## WORK ITEM
Copy the data exactly. No line may be skipped.

Entries taken from a collection:
━━━━━━━━━━
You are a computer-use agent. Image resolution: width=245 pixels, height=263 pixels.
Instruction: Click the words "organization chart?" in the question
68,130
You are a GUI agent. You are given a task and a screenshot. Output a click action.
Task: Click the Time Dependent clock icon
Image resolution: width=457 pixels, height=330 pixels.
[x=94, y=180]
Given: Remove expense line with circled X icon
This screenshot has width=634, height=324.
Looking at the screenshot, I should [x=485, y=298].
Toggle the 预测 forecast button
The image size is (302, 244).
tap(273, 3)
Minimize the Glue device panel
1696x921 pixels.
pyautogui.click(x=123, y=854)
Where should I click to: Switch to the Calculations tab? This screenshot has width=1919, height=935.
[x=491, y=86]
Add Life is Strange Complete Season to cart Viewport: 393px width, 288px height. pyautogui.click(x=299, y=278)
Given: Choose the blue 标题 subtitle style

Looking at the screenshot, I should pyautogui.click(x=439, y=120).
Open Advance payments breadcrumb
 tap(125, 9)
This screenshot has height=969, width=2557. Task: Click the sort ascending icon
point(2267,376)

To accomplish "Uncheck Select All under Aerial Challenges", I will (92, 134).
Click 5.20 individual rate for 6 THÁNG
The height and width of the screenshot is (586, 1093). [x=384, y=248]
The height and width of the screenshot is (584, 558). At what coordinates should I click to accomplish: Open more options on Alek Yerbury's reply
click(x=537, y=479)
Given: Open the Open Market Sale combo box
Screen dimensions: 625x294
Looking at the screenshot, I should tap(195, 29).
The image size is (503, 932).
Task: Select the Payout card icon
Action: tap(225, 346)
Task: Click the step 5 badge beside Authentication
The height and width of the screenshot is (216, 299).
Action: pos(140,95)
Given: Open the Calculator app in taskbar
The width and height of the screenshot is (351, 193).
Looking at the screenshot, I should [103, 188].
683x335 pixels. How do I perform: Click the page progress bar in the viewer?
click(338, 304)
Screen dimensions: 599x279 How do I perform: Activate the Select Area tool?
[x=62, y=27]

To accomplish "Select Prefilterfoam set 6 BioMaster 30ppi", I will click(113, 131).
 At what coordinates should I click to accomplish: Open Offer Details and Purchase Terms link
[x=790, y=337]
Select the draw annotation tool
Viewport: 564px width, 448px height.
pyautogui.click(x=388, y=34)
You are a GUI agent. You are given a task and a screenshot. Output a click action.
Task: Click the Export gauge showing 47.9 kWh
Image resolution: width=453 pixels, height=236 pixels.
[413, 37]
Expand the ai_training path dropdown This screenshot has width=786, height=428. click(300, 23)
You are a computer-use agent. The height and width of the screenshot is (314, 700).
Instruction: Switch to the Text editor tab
━━━━━━━━━━
## YOUR RESPONSE
You are a computer-use agent. Image resolution: width=245 pixels, height=263 pixels.
Instruction: Click the words "organization chart?" in the question
68,130
You are a GUI agent. You are given a task and a screenshot. Output a click action.
Task: Click the Time Dependent clock icon
Image resolution: width=457 pixels, height=330 pixels.
[x=94, y=180]
Given: Remove expense line with circled X icon
This screenshot has width=634, height=324.
Looking at the screenshot, I should [x=485, y=298].
Toggle the 预测 forecast button
The image size is (302, 244).
tap(273, 3)
Minimize the Glue device panel
1696x921 pixels.
pyautogui.click(x=123, y=854)
Where should I click to: Switch to the Calculations tab? This screenshot has width=1919, height=935.
[x=491, y=86]
Add Life is Strange Complete Season to cart Viewport: 393px width, 288px height. pyautogui.click(x=299, y=278)
Given: Choose the blue 标题 subtitle style

Looking at the screenshot, I should pyautogui.click(x=439, y=120).
Open Advance payments breadcrumb
 tap(125, 9)
This screenshot has height=969, width=2557. Task: Click the sort ascending icon
point(2267,376)

To accomplish "Uncheck Select All under Aerial Challenges", I will (92, 134).
Click 5.20 individual rate for 6 THÁNG
The height and width of the screenshot is (586, 1093). [x=384, y=248]
The height and width of the screenshot is (584, 558). At what coordinates should I click to accomplish: Open more options on Alek Yerbury's reply
click(x=537, y=479)
Given: Open the Open Market Sale combo box
Screen dimensions: 625x294
Looking at the screenshot, I should tap(195, 29).
The image size is (503, 932).
Task: Select the Payout card icon
Action: tap(225, 346)
Task: Click the step 5 badge beside Authentication
The height and width of the screenshot is (216, 299).
Action: pos(140,95)
Given: Open the Calculator app in taskbar
The width and height of the screenshot is (351, 193).
Looking at the screenshot, I should [103, 188].
683x335 pixels. How do I perform: Click the page progress bar in the viewer?
click(338, 304)
Screen dimensions: 599x279 How do I perform: Activate the Select Area tool?
[x=62, y=27]

To accomplish "Select Prefilterfoam set 6 BioMaster 30ppi", I will click(113, 131).
 At what coordinates should I click to accomplish: Open Offer Details and Purchase Terms link
[x=790, y=337]
Select the draw annotation tool
Viewport: 564px width, 448px height.
pyautogui.click(x=388, y=34)
You are a GUI agent. You are given a task and a screenshot. Output a click action.
Task: Click the Export gauge showing 47.9 kWh
Image resolution: width=453 pixels, height=236 pixels.
[413, 37]
Expand the ai_training path dropdown This screenshot has width=786, height=428. click(300, 23)
You are a computer-use agent. The height and width of the screenshot is (314, 700).
Instruction: Switch to the Text editor tab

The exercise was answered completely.